→ **Brano fornito**

_____

Omaggio a Betsy Blair

Sono sempre stata consapevole di quanto Gene [Kelly] ed io, e tutti i nostri conoscenti, vivessimo in un’enclave felice, protetta e produttiva. A Beverly Hills e Westwood vivevamo un po’ come gli Inglesi a Hong Kong, protetti dalle difficoltà e dalla miseria che si nascondeva dietro le file di alberi che costeggiavano le nostre strade. Qualche anno dopo decisi di iscrivermi al Partito Comunista. Gene non aveva mai obiettato a nessuna delle mie attività, ne condivideva molte, e non avrebbe cercato di fermarmi. Ma allora, appena congedatosi dalla marina, mi disse: “Tutti i regimi sono un male”, e poi, con un sorriso di condiscendenza, “e tu saresti la peggior comunista del mondo”. Feci richiesta al mio mentore, Lloyd Gough, nel cui appartamento di New York avevo frequentato alcuni corsi di marxismo. Mi portò a fare un giro sulle colline di Hollywood per comunicarmi la notizia: “il Partito ha deciso che non è una buona idea, perché tuo marito è un uomo molto importante e non è un nostro membro”. Poi cercò di consolarmi dicendo “Potrai esserci altrettanto utile dall’esterno”. Ne fui un po’ delusa, ma forse anche sollevata. Temevo che non sarei riuscita a sottomettermi a nessun tipo di controllo. Forse Gene aveva ragione, nessuno mi conosceva meglio di lui.

_____

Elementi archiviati
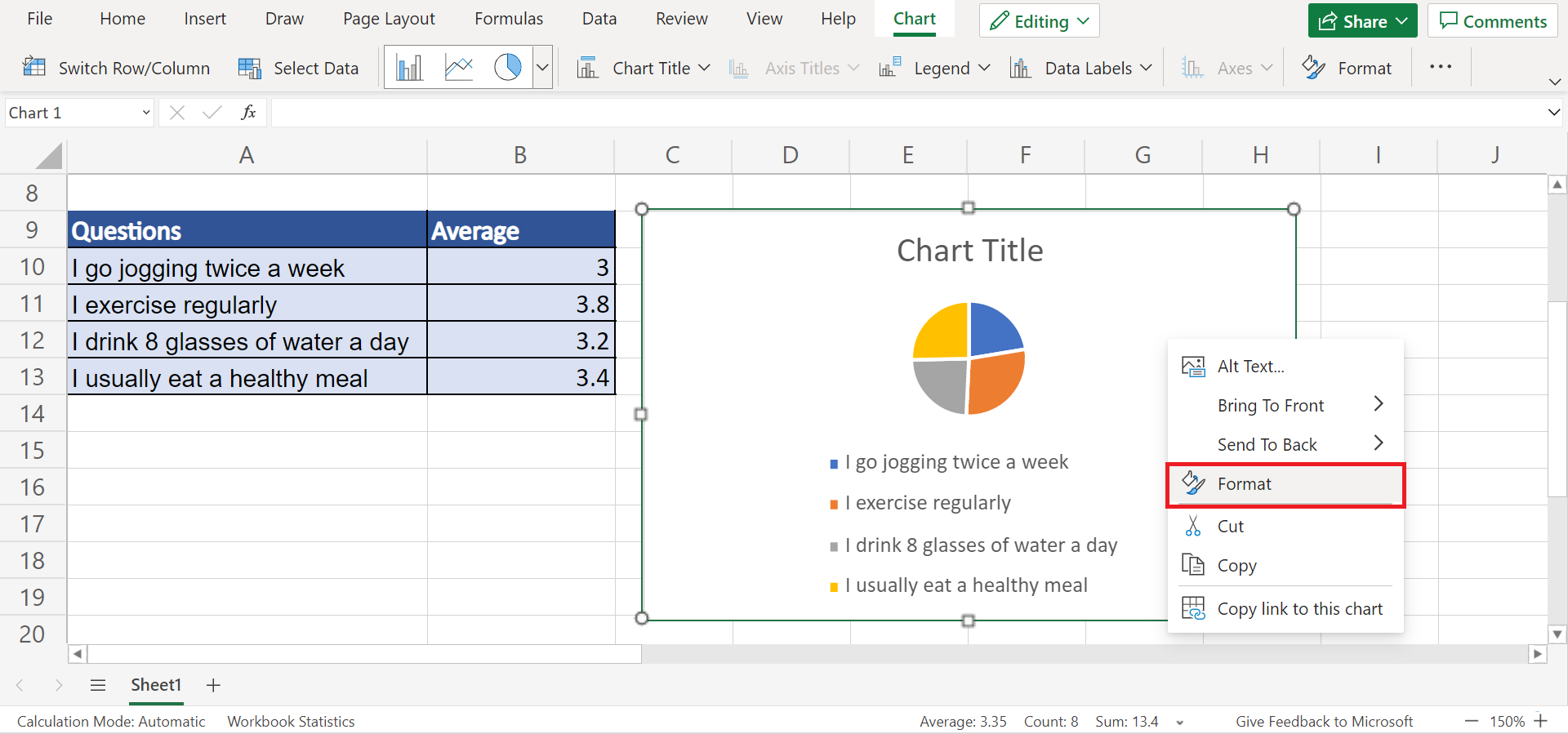Click the Format paintbrush icon in ribbon

click(x=1313, y=68)
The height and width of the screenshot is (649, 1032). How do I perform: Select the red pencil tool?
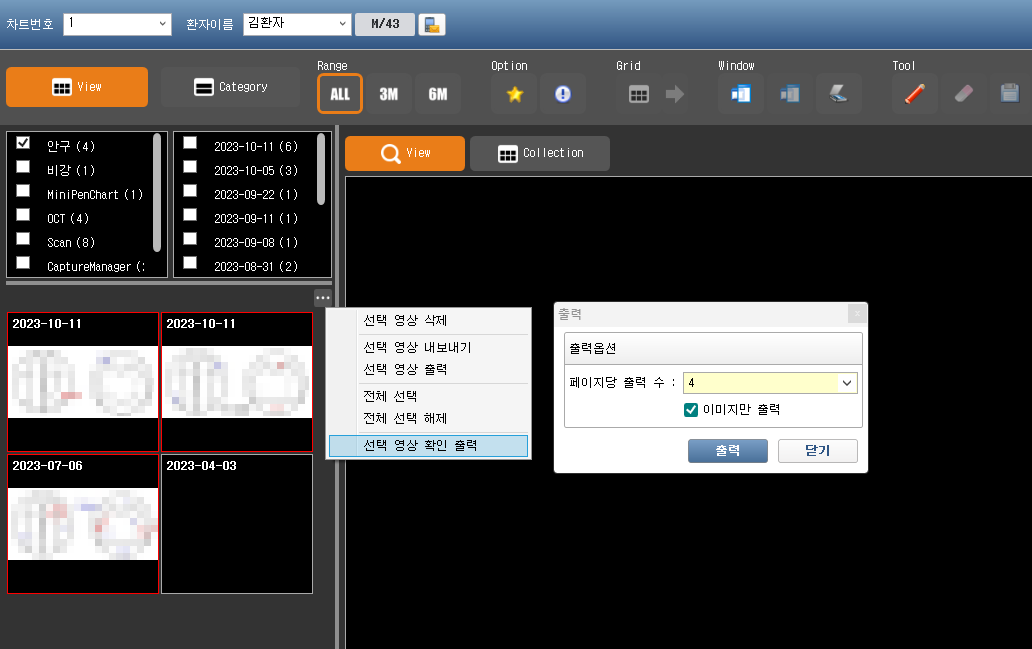coord(915,94)
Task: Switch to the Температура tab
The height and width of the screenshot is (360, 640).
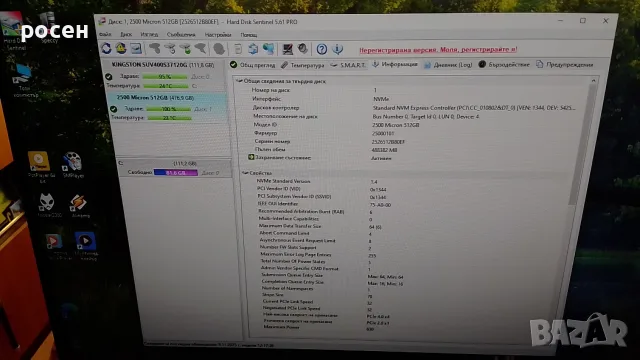Action: coord(302,65)
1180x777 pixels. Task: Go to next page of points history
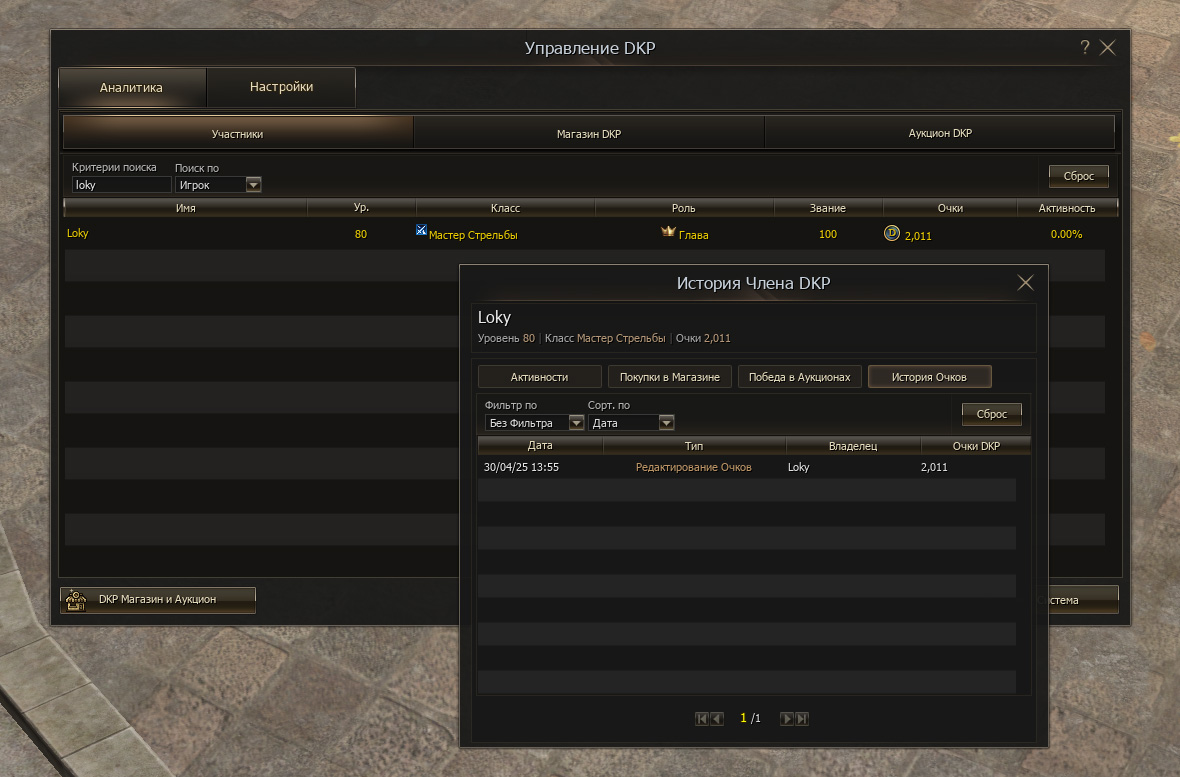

_____

→ **Consegne di lavoro**
- a) Elenca tutti i nomi di luogo citati nel brano su Betsy Blair.
- b) Prolunga il brano su Betsy Blair riprendendo dopo la sua ultima frase.
Il materiale proviene da una fonte diversa dal brano.

→ **Esercizi risolti**
- a) Beverly Hills, Westwood, Hong Kong, New York, Hollywood

- b)
Ma Gene non diventò mai anticomunista. Credeva nei sindacati, nella libertà di pensiero, nella giustizia sociale e nell’uguaglianza razziale. Non abbandonò mai i suoi principi democratici e visse seguendoli fino in fondo. Firmava petizioni dopo averle lette attentamente. Faceva donazioni. Ai tempi della caccia alle streghe a Hollywood, del Comitato per le Attività Anti-Americane, della lista nera e del maccartismo, restò saldamente fedele ai suoi principi. Si unì al gruppo di stelle che da Hollywood volò a Washington in difesa degli Hollywood Ten e, a differenza di Humphrey Bogart, non lo rinnegò mai. Per molti anni Gene continuò ad aiutare molti degli scrittori finiti sulla lista nera, offrendo loro del denaro e cercando di fargli avere lavori sotto banco. (…)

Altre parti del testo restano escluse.